Bukidnon-Tagoloan tribe reclaims riverside sacred site
By Walter I. Balane
January 15, 2012

 MALAYBALAY CITY (MindaNews/14 January) – Members of the Bukidnon-Tagoloan tribe today held a ritual symbolizing their recovery of a spring along the Sawaga River bank, which their ancestors had used as a traditional sacred site, even if a private hog slaughterhouse stands next to it now.

Braving the rains that poured the whole day today, descendants of of Datu Mampaalong and Datu Mansikiabo, renowned forefathers of the Bukidnon tribe in the pre-Hispanic period, attended the ritual called panendan in Sakub, the spring site, believed to be in this city’s original settlement area.

Anilaw Inlantong Erwin Marte, chair of the Bukidnon Unified Tribal Development Council of Elders Inc., which facilitated the activity said the event was “very significant” in the assertion of ownership of indigenous territories.
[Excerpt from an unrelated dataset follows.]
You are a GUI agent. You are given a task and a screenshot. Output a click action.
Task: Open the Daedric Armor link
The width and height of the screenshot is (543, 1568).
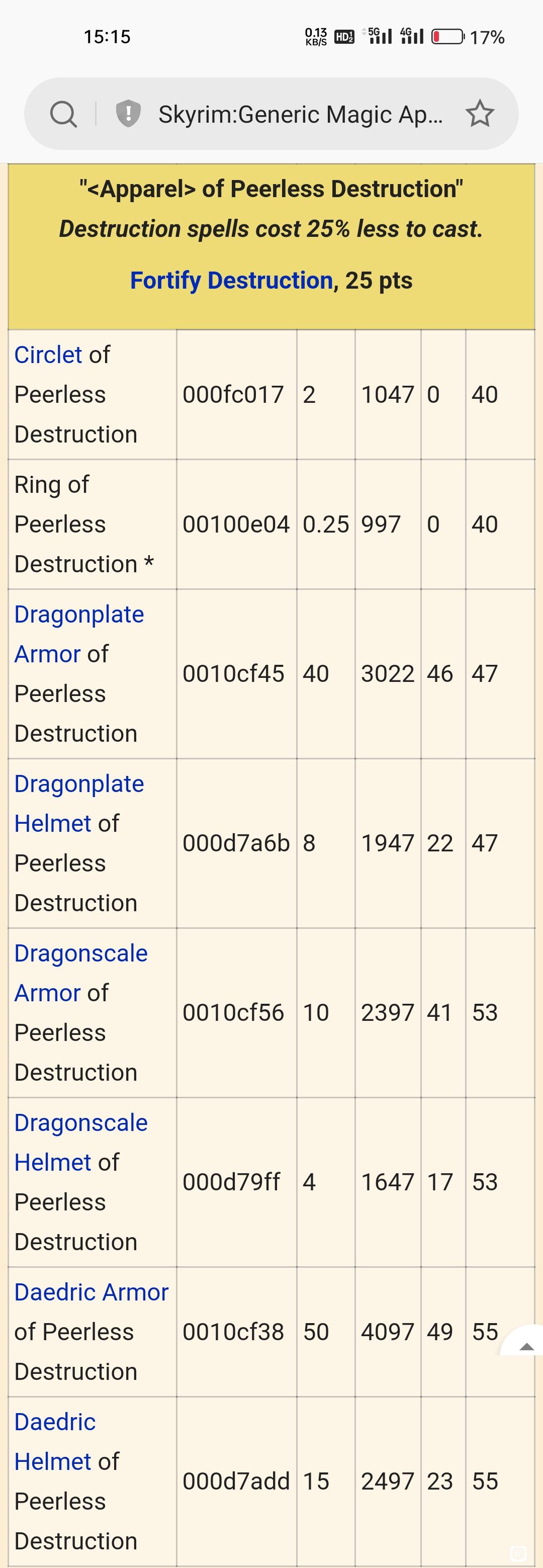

“At least we were able to retrieve the site for now after decades of neglect,” he told MindaNews after the ritual led by datus, baes and tribal elders.

In the panendan, the Bukidnon-Tagoloan tribe not only declared Sakub as a sacred site and fulfilled a forgotten tradition but also asserted their rights to their ancestral domain, he added.

Marte said it is a customary obligation of the indigenous peoples to continue the historical tradition as custodians. He recalled that the last panendan in Sakub was in the early 1990s, when an elderly baylan (shaman) did the ritual alone for years.